Provenienza: è una carne salata molto pregiata, tipica della bassa parmense, in particolare della zona compresa tra Zibello (qua si produce l’omonimo Culatello, Dop e Presidio Slow Food) e Langhirano, dove il particolare microclima e la tradizionale abilità dei produttori garantiscono una qualità e una tipicità difficilmente riproducibili altrove.

Caratteristiche: estratto dalla coscia posteriore del maiale e rifilato del grasso, è salato, speziato e massaggiato. Poi si insacca nella vescica del maiale, ben cucita, perché aderisca alla carne, con una legatura che gli conferisce la forma a pera. È stagionato per un anno, prima in luoghi tiepidi e secchi (così perde liquidi) e poi in luoghi umidi, bui e freschi, perché assuma i suoi inconfondibili profumi e gusti.

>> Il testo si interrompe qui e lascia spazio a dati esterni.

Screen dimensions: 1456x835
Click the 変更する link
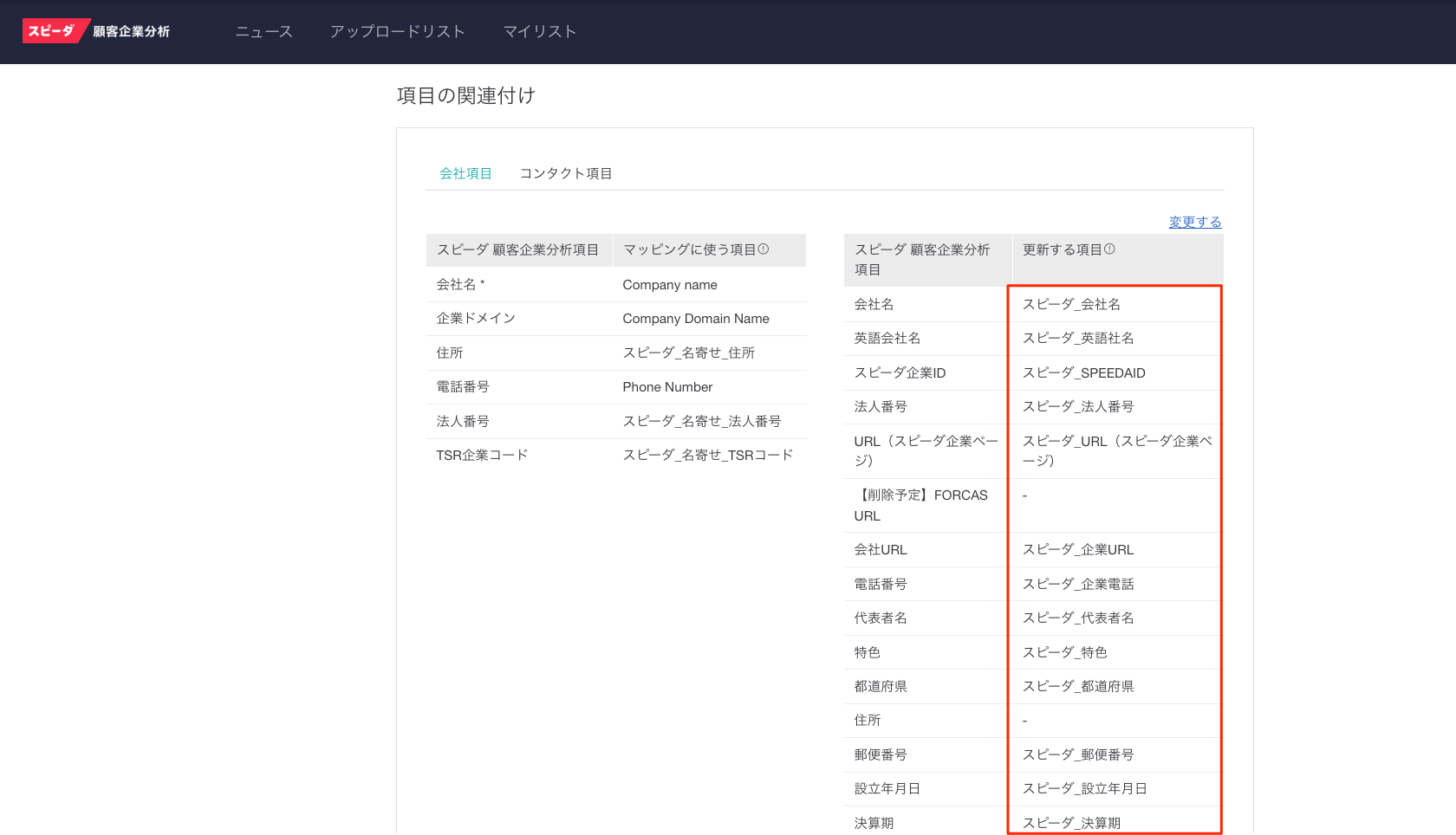(1194, 222)
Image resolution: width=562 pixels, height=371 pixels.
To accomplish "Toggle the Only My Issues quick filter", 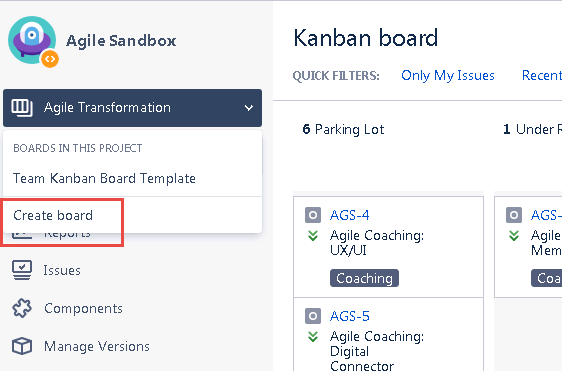I will [448, 76].
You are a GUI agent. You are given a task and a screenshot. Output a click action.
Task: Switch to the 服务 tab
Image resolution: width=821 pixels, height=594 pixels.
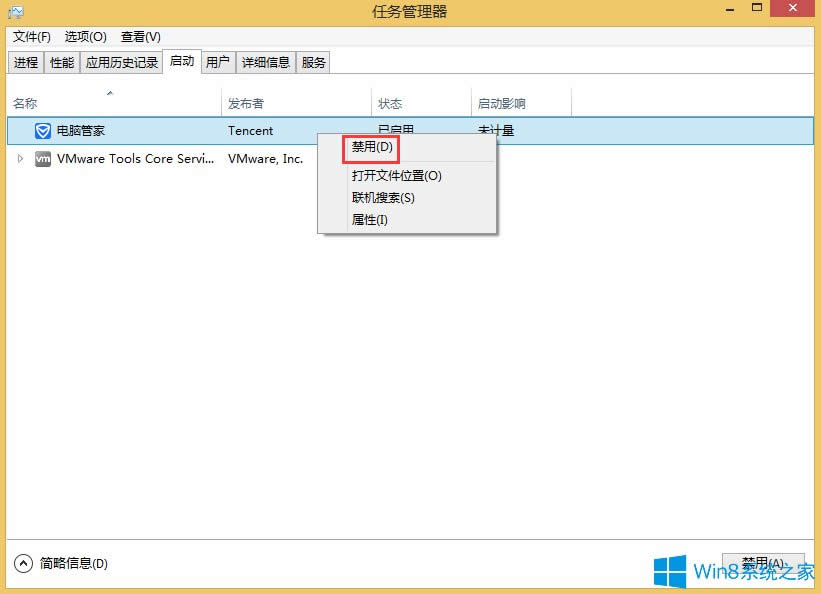(x=313, y=61)
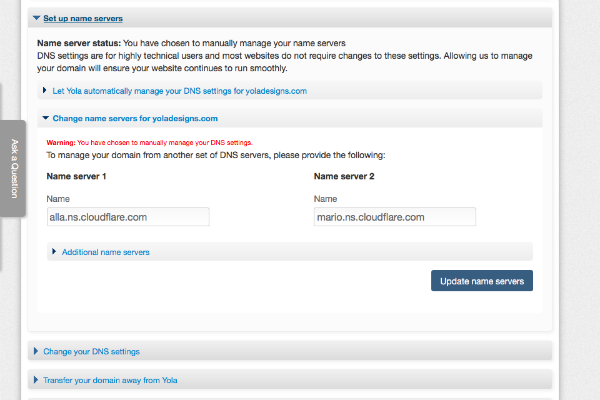Click the Name label under Name server 2
The image size is (600, 400).
326,199
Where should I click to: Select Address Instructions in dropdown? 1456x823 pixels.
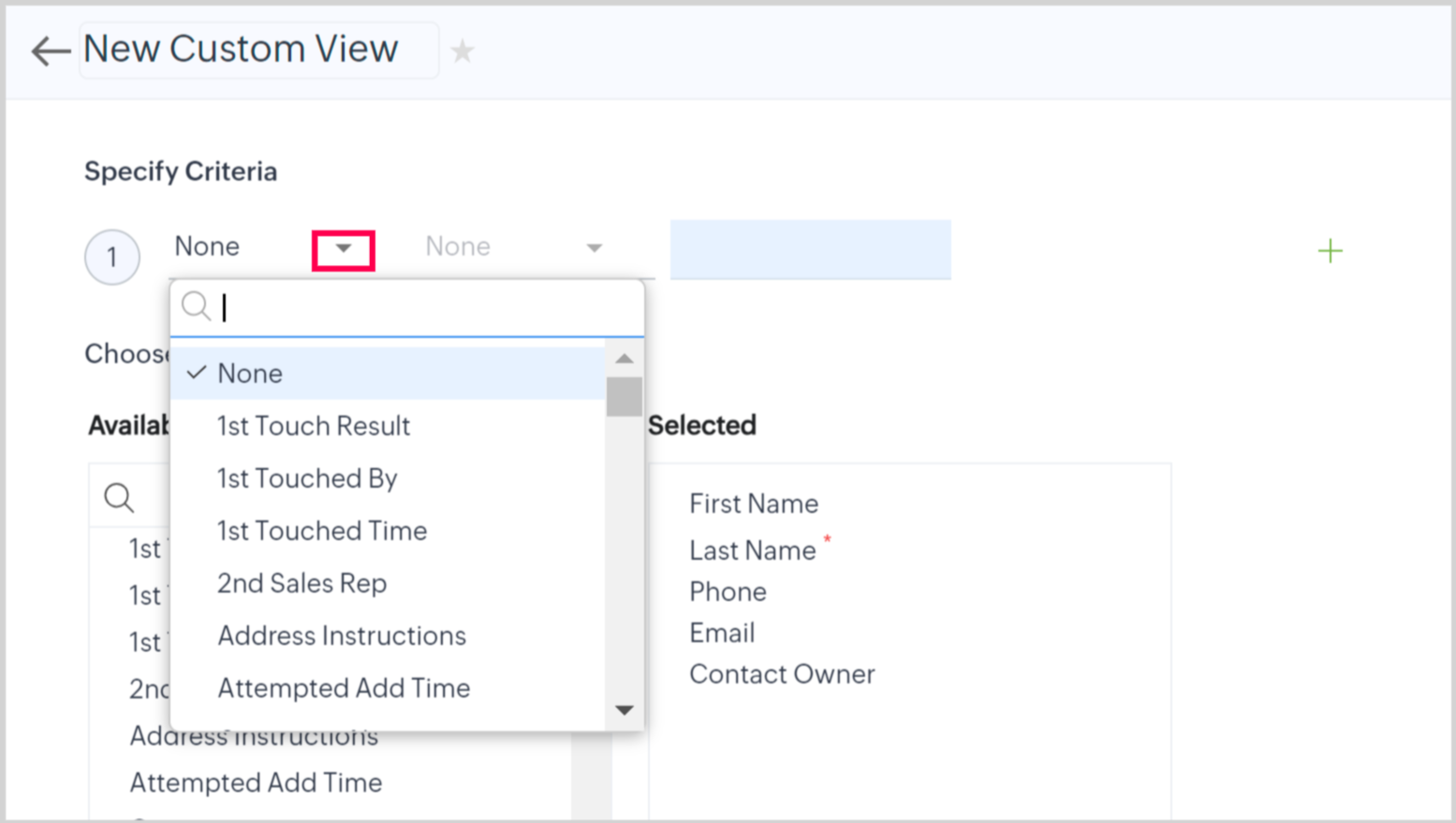[342, 636]
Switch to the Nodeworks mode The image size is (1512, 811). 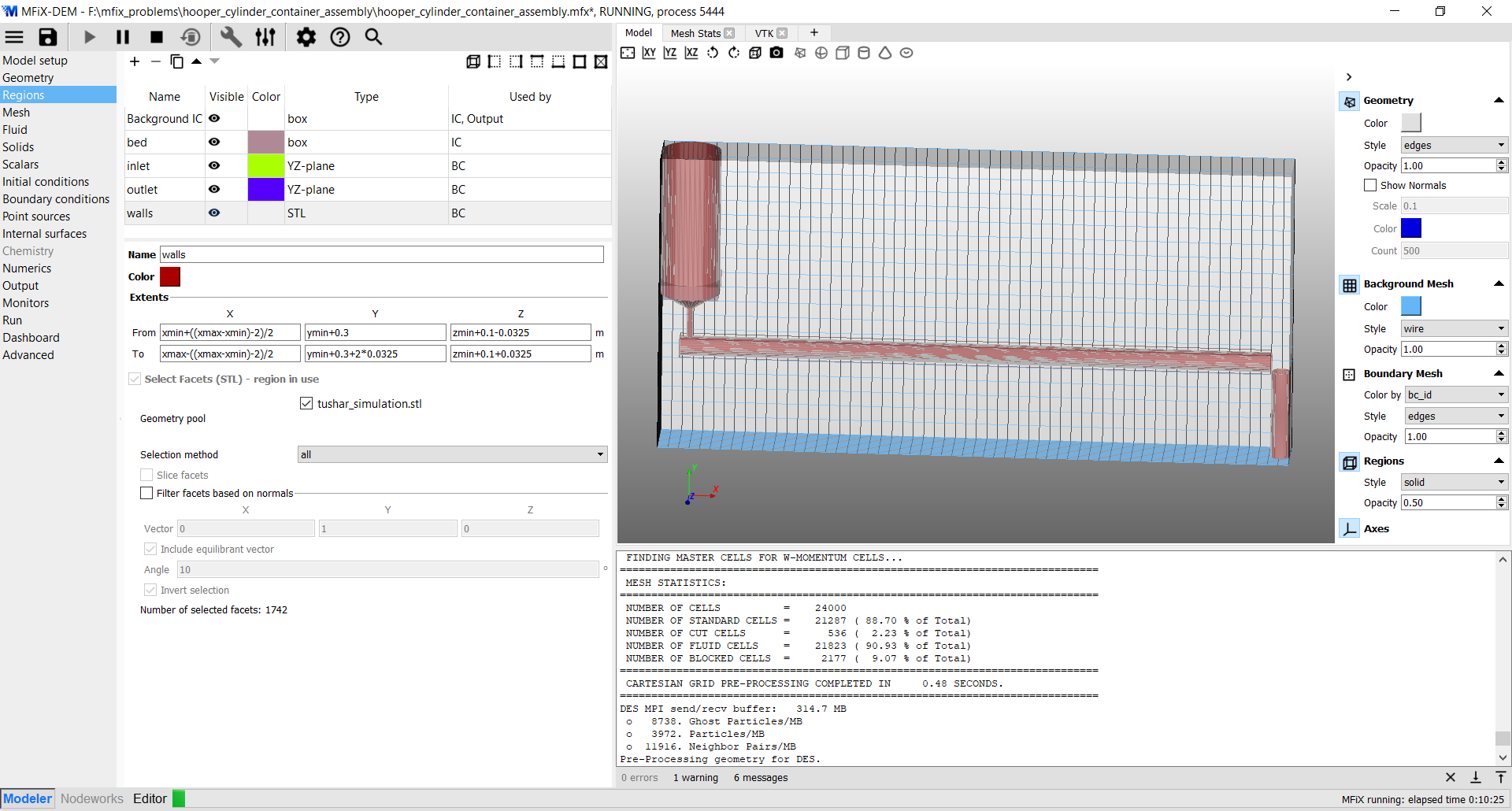(92, 798)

In cucina: già sublime da solo, si sposa a verdure sottaceto (ma delicate) o con poco aceto balsamico. Si accompagna a Grana o Parmigiano o a robiola ed erba cipollina. Si abbina a fichi e noci o melone. Particolare il consumo con zucca cotta nel burro e funghi trifolati senz’aglio e salsa al nocino. Vino: Franciacorta, Trebbiano, Verdicchio o Riesling.

Un consiglio: conservare al fresco in un telo di lino con la parte tagliata unta di olio.

Curiosità: esisteva già nel XIV secolo, ma era chiamato prosciutto senz’osso, perché la Chiesa di allora non avrebbe apprezzato il suo nome attuale.